Affectionately called “Custer Street Fair” by locals, the festival began in 1972 on Custer Avenue as a way to honor General George Armstrong Custer for his service to the Union during the Civil War. Today, it is a yearly function of the Evanston Festival Theater, a not-for-profit corporation that serves the art community of Evanston.

John Szostek, the fair director, has been involved with the event for more than 30 years. “I was an entertainer at the fair. I had designed a character to do a walk-around act, but I got injured between fairs,” Mr. Szostek said.

So he called up the fair coordinator and explained that he still wanted to be involved, but in a different capacity. To Mr. Szostek’s surprise, however, the coordinator said there was not going to be a fair that year. “Nobody wanted to coordinate it,” Mr. Szostek related. “And I said, ‘That’s a shame, it’s such a nice event.’”

At which point, the coordinator asked him if he wanted to do it. Mr. Szostek said he thought, “How hard could it be?” Thirty years later, he is still at the helm.

Susan Winsniewski has come to the Custer Fair for the past 20 years to exhibit and sell her airbrushed clothing and accessories. This year, she occupied booth C-58, her usual spot, on Custer Avenue just south of Main Street. “It’s always a fun show. It’s run very well and people are very enthusiastic,” Ms. Winsniewski said. “The crowd, the music, the street entertainers, the art — everybody seems to have a good time.”

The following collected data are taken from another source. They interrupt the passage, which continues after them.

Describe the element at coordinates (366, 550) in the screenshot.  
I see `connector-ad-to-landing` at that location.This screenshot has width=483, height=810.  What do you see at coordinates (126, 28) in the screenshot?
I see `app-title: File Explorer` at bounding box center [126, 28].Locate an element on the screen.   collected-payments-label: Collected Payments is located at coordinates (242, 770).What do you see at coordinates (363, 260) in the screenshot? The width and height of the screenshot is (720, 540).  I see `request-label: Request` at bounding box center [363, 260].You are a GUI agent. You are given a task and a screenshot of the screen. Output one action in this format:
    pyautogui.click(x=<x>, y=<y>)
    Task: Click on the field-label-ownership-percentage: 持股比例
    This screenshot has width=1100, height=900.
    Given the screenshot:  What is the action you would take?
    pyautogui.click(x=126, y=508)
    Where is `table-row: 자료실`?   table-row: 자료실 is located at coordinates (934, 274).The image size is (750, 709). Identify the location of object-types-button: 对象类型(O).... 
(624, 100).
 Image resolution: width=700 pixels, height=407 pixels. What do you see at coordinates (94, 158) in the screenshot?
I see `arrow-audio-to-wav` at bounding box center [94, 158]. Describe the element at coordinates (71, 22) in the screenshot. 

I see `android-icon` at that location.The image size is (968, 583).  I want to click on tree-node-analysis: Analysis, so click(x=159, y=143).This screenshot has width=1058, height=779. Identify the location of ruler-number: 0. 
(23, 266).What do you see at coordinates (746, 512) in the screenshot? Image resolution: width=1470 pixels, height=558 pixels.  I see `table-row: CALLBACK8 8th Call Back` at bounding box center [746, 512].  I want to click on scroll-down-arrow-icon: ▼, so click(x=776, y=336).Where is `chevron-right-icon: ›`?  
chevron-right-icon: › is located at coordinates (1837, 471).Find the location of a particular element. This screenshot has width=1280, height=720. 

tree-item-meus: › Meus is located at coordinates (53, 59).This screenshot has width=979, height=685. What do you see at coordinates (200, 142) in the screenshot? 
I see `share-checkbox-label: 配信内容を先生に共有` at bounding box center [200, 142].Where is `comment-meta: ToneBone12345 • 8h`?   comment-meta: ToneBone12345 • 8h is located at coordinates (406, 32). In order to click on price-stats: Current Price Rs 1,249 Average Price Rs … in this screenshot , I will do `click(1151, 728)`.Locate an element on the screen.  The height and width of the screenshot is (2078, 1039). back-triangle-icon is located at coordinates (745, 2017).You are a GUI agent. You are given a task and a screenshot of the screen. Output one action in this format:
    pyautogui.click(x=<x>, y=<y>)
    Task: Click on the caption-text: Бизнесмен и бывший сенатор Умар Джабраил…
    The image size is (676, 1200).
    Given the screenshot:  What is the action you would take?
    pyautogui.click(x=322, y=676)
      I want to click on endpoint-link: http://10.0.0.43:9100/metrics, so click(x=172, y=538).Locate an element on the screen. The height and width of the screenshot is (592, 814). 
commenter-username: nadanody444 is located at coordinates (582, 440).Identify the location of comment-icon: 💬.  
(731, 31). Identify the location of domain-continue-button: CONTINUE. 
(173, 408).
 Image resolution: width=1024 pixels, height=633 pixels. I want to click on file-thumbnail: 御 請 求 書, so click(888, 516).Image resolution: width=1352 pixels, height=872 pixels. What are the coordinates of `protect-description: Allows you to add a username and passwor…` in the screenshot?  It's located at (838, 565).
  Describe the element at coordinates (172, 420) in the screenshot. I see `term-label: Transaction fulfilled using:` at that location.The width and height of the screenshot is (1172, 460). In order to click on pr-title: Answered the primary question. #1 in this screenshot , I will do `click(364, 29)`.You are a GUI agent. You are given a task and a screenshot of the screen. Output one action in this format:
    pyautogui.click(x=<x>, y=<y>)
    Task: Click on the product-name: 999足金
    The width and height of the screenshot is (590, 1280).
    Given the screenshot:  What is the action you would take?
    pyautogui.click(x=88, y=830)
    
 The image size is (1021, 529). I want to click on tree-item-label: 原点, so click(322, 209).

Ms. Winsniewski noted that over the past few years, the composition of fair exhibitors has evolved to include booths offering commercial products in addition to stands featuring artisan crafts. “People like to buy manufactured goods too, but at least they’re in a different section,” she said. Most of the booths on Custer Avenue were dedicated to arts and crafts vendors.

This year marked Maria Burk’s first time exhibiting at the Custer Fair. Ms. Burk specializes in sterling silver and precious stone wire wrapping. “It’s a great fair,” Ms. Burk said. “People are nice and the people running the show are very friendly, very helpful.”

As for the attendees, Ms. Burk laughed, “They’re still a little tired and hot this morning, but they’ve been great too.” Indeed, temperatures around 80 degrees led to long lines at the soft-serve ice cream vendor.

Great spirit aside, some vendors witnessed more browsing than buying. “A lot of people are coming by, but you can really tell that the economy has hurt people,” said Michele Feder-Nadoff, the founder of Cuentos Foundation, a non-profit organization that promotes the art and culture of Michoacán, Mexico. However, the lack of buyers was not terribly discouraging to her, she said, as her primary reason for being at the fair was education. “We’re at the fair to promote the idea that immigrants from Michoacán come from very wealthy cultures and have rich traditions, to counter what everyone hears about drug trafficking and things like that,” Ms. Feder-Nadoff said.

For others, though, the lack of buyers made for a rough show. “The fee for booth space here is very expensive compared to other shows,” said Laura Chaiken of La Rua Enamels, who drove in from Bloomington, Ind., to exhibit. Ms. Chaiken has participated in the Custer Fair on and off for the past 20 years. “It’s not that great this year. I’m not sure if it’s the economy or the weather, but we need to make more money in order for it to be fruitful,” Ms. Chaiken explained.

While the show may have been challenging for some vendors, the attendees undoubtedly enjoyed the event. “It’s a beautiful day!” exclaimed Anna Bleier, a 19-year-old attendee. “I’ve been coming to Custer every year since I was two years old. People are awesome here. I love talking to the vendors. Everyone is nice and they have really good lemonade!”